*TASK TO CARRY OUT:* Below are records with pictures. Reproduce exactly the lines from the line with "This screenshot has height=365, width=823." to the line with "to the Logs", inclusive, and leave each picture out.

*MATERIAL FOR THIS EXERCISE:*

<<<<

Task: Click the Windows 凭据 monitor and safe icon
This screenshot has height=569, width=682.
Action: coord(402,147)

>>>>
<<<<

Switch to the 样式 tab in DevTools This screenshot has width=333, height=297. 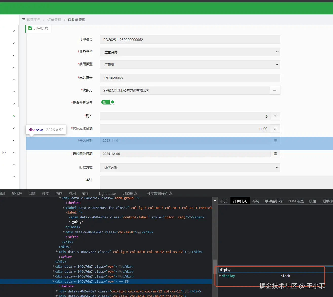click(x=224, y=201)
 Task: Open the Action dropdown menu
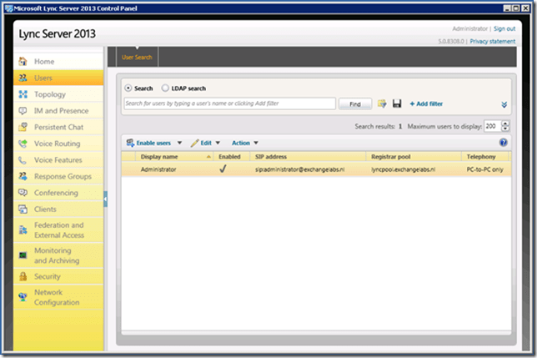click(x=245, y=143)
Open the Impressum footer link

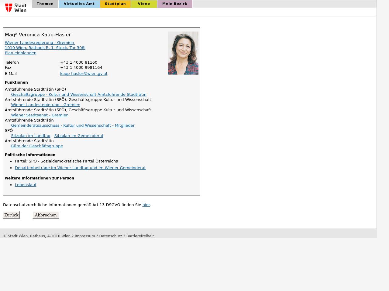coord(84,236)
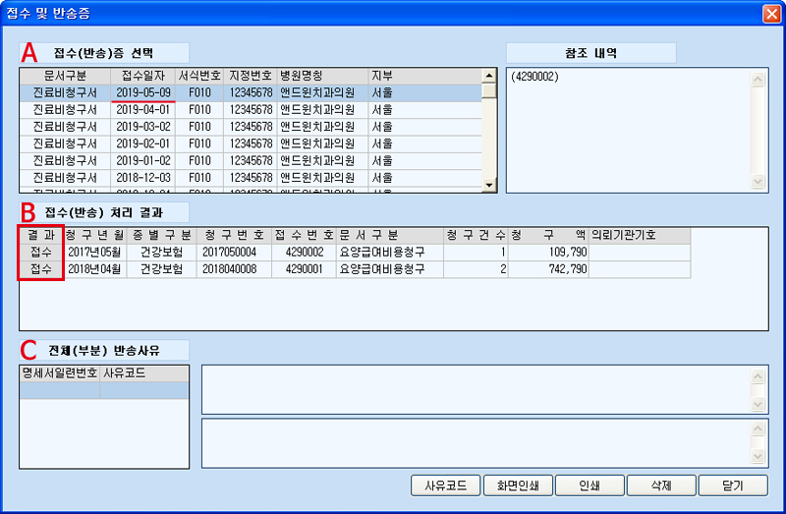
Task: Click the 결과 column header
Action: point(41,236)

>>>>
<<<<

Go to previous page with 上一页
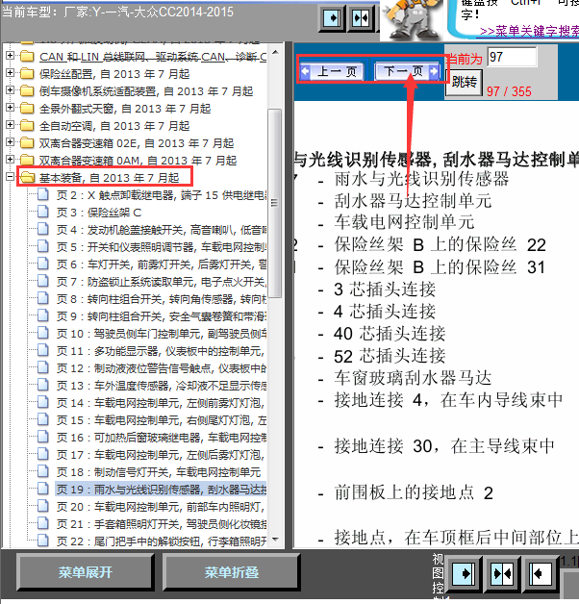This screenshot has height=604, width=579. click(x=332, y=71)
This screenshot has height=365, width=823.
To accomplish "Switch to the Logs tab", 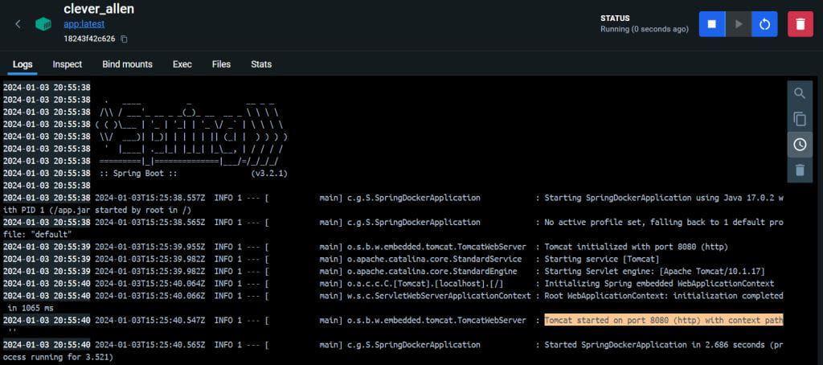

>>>>

*ANSWER SECTION:*
This screenshot has height=365, width=823.
To accomplish "Switch to the Logs tab", 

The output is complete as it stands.